▶ **Provided entries**:
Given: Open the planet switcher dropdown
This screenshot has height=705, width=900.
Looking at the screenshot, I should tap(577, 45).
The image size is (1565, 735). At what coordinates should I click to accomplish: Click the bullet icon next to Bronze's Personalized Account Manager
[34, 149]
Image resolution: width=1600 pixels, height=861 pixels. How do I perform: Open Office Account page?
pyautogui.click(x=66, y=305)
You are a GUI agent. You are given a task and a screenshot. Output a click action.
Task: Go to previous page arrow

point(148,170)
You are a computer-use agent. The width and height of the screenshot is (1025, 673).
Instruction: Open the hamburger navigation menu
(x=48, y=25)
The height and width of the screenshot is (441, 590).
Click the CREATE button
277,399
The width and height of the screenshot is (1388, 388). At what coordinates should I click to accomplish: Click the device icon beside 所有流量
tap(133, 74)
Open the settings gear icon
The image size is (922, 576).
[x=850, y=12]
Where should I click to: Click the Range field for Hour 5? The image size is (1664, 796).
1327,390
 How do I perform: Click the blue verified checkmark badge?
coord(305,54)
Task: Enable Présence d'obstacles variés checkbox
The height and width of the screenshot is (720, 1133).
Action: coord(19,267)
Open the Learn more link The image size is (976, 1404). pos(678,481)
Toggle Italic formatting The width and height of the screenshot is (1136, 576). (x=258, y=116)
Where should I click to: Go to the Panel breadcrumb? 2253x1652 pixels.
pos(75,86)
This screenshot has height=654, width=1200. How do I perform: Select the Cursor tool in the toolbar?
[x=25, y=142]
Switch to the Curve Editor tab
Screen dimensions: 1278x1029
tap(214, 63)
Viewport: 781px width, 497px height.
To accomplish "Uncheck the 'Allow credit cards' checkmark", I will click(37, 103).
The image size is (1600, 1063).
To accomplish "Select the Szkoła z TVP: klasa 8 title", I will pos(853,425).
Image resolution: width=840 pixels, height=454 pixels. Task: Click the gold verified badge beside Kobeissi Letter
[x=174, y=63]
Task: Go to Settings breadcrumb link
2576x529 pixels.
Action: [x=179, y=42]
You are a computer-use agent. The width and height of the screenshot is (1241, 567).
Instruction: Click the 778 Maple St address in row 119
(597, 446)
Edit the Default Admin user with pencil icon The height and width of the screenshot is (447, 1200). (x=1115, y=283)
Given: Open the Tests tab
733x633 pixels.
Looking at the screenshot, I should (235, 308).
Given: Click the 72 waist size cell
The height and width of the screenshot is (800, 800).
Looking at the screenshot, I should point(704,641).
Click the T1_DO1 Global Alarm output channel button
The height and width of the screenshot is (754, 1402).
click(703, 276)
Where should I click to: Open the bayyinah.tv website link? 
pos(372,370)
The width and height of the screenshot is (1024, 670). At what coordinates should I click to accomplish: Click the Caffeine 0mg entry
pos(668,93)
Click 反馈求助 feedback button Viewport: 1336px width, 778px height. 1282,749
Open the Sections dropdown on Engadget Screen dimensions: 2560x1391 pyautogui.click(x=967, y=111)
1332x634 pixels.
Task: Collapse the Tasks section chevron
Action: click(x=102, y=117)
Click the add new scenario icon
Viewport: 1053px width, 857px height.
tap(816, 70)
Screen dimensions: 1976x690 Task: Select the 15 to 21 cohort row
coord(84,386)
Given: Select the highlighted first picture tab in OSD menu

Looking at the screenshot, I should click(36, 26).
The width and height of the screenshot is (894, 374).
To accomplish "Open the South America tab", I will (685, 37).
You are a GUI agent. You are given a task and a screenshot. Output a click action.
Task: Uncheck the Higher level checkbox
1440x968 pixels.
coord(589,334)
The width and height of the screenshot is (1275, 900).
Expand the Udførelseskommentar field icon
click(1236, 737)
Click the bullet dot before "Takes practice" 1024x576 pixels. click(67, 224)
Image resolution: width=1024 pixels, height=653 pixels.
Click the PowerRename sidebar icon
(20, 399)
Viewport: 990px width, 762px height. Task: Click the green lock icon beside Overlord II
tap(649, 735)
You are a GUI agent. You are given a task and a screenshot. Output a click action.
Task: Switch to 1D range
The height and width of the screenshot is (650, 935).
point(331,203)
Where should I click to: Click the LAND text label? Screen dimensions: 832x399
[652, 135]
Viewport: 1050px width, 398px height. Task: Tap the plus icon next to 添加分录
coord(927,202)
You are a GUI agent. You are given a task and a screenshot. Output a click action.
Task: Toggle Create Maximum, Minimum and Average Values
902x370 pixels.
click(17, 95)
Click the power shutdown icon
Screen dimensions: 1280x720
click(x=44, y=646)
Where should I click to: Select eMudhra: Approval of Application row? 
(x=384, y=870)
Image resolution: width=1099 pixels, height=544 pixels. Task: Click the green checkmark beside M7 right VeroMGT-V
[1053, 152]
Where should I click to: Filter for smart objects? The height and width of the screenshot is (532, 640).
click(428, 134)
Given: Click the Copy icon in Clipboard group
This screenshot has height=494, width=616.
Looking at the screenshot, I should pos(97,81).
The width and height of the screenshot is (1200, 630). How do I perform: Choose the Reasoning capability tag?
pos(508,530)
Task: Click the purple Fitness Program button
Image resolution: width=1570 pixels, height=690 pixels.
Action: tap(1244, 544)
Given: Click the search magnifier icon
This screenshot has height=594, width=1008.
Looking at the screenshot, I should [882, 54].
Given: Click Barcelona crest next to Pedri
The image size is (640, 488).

▶ **Description of the task**: Return every line of the data above in which "Toggle" appears.

▶ **Completed task**:
Toggle Italic formatting The width and height of the screenshot is (1136, 576). (x=258, y=116)
Task: Toggle Create Maximum, Minimum and Average Values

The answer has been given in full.